- PROBLEMS AND TASKS
• A. Answer these questions using the MCPower power analysis tutorial:
(i) How many participants does the clinical trial plan to recruit?
(ii) By default, how does MCPower treat all predictors?
(iii) Without the target_test="drug" parameter, what does MCPower report power for?
• B. Write what comes next in the MCPower power analysis tutorial, picking up after its final sentence.

Segment Start: SUPPLIED PASSAGE

Tutorial: Your First Power Analysis¶
Goal: You want to check if your planned sample size provides enough statistical power.
Table of Contents¶
Full Working Example¶
You are running a clinical trial to test whether a new drug improves patient recovery, while controlling for baseline health. You plan to recruit 100 participants and want to know if that is enough to detect the drug’s effect.
from mcpower import MCPower
# 1. Define the model
model = MCPower("recovery = drug + baseline_health")
model.set_simulations(400)
# 2. Declare the treatment as a binary variable (drug vs. placebo)
model.set_variable_type("drug=binary")
# 3. Set expected effect sizes (standardized coefficients)
model.set_effects("drug=0.50, baseline_health=0.25")
# 4. Check power at N=100 for the drug effect
model.find_power(sample_size=100, target_test="drug")
Variable types: drug=(binary,0.5)
Effects: drug=0.5, baseline_health=0.25
Model settings applied successfully
================================================================================
MONTE CARLO POWER ANALYSIS RESULTS
================================================================================
Power Analysis Results (N=100):
Test Power Target Status
-------------------------------------------------------------------
drug 72.5 80 ✗
Result: 0/1 tests achieved target power
Step-by-Step Walkthrough¶
Line 1: Import MCPower¶
from mcpower import MCPower
MCPower is the only class you need. It handles model definition, simulation, and analysis.
Line 2: Define the model¶
model = MCPower("recovery = drug + baseline_health")
model.set_simulations(400)
This creates a regression model where recovery is the outcome and drug and baseline_health are predictors. The formula uses R-style syntax – you can also write recovery ~ drug + baseline_health.
Line 3: Set variable types¶
model.set_variable_type("drug=binary")
By default, MCPower treats all predictors as continuous (standard normal). Since drug is a 0/1 treatment assignment, we declare it as binary. baseline_health remains continuous.
Line 4: Set effect sizes¶
model.set_effects("drug=0.50, baseline_health=0.25")
Effect sizes are standardized regression coefficients (betas):
drug=0.50 – receiving the drug increases recovery by 0.50 SD compared to placebo. This is a medium effect for a binary predictor.
baseline_health=0.25 – each 1 SD increase in baseline health increases recovery by 0.25 SD. This is a medium effect for a continuous predictor.
Line 5: Run the analysis¶
model.find_power(sample_size=100, target_test="drug")
MCPower runs 1,600 Monte Carlo simulations (the default for OLS models). In each simulation it:
Generates a dataset of 100 participants
Fits the regression model
Tests whether
drugis statistically significant at alpha = 0.05
The proportion of simulations where drug is significant is the estimated power.
The target_test="drug" parameter focuses the output on the drug coefficient. Without it, MCPower reports power for every predictor plus the overall F-test.
Output Interpretation¶
Test Power Target Status
-------------------------------------------------------------------
drug 70.7 80 ✗
Column |
Meaning |
|---|---|
Test |
The coefficient being tested (here, |
Power |
Percentage of 1,600 simulations where the test was significant. 70.7% means 70.7% of simulated datasets detected the drug effect. |
Target |
The target power level (default: 80%) |
Status |
|
Verdict: With N=100 and a medium effect (0.50), you have 70.7% power – below the 80% threshold. You may need a larger sample size.

Segment End: SUPPLIED PASSAGE
Segment Start: RECORDED INFORMATION

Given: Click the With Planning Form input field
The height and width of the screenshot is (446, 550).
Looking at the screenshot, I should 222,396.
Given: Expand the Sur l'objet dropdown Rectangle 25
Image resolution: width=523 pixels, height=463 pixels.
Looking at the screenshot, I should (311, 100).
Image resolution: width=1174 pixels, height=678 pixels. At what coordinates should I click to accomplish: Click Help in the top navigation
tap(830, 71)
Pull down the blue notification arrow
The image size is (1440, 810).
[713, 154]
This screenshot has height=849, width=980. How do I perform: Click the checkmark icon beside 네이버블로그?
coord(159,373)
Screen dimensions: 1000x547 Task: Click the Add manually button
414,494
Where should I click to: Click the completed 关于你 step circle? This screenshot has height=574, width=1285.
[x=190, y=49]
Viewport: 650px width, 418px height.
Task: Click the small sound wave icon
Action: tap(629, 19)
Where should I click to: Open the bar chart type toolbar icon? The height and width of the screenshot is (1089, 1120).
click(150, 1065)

Segment End: RECORDED INFORMATION

- LIST OF ANSWERS
• A.
(i) 100 participants.
(ii) As continuous (standard normal).
(iii) Every predictor plus the overall F-test.

• B.
Adding Scenario Analysis¶
The basic analysis assumes perfect conditions. In reality, effects might be slightly different, distributions might not be exactly normal, and variance might not be constant. Use scenarios=True to test robustness:
model.find_power(sample_size=100, target_test="drug", scenarios=True)
================================================================================
SCENARIO-BASED MONTE CARLO POWER ANALYSIS RESULTS
================================================================================
================================================================================
SCENARIO SUMMARY
================================================================================
Uncorrected Power:
Test Optimistic Realistic Doomer
-------------------------------------------------------------------------------
drug 72.5 69.5 66.5
================================================================================
Scenario |
What It Simulates |
|---|---|
Optimistic |
Your exact settings – best case |
Realistic |
Mild effect variations, small assumption violations |
Doomer |
Larger variations, stronger violations – worst case |
Here, none of the scenarios meet 80% power, and the Doomer scenario drops to 66.5%. If you want to be safe even under pessimistic conditions, consider increasing your sample size.
Common Variations¶
Test all effects at once¶
model.find_power(sample_size=100, target_test="all")
This reports power for drug, baseline_health, and the overall F-test.
Test multiple specific effects¶
model.find_power(sample_size=100, target_test="drug, baseline_health")
Test only the overall model¶
model.find_power(sample_size=100, target_test="overall")
The overall F-test checks whether the model as a whole explains significant variance. It is almost always more powerful than individual coefficient tests.
Get detailed output¶
model.find_power(sample_size=100, target_test="drug", summary="long")
The summary="long" option prints additional detail about the model configuration and results.
Get results as a Python dictionary¶
result = model.find_power(
sample_size=100,
target_test="drug",
return_results=True,
print_results=False,
)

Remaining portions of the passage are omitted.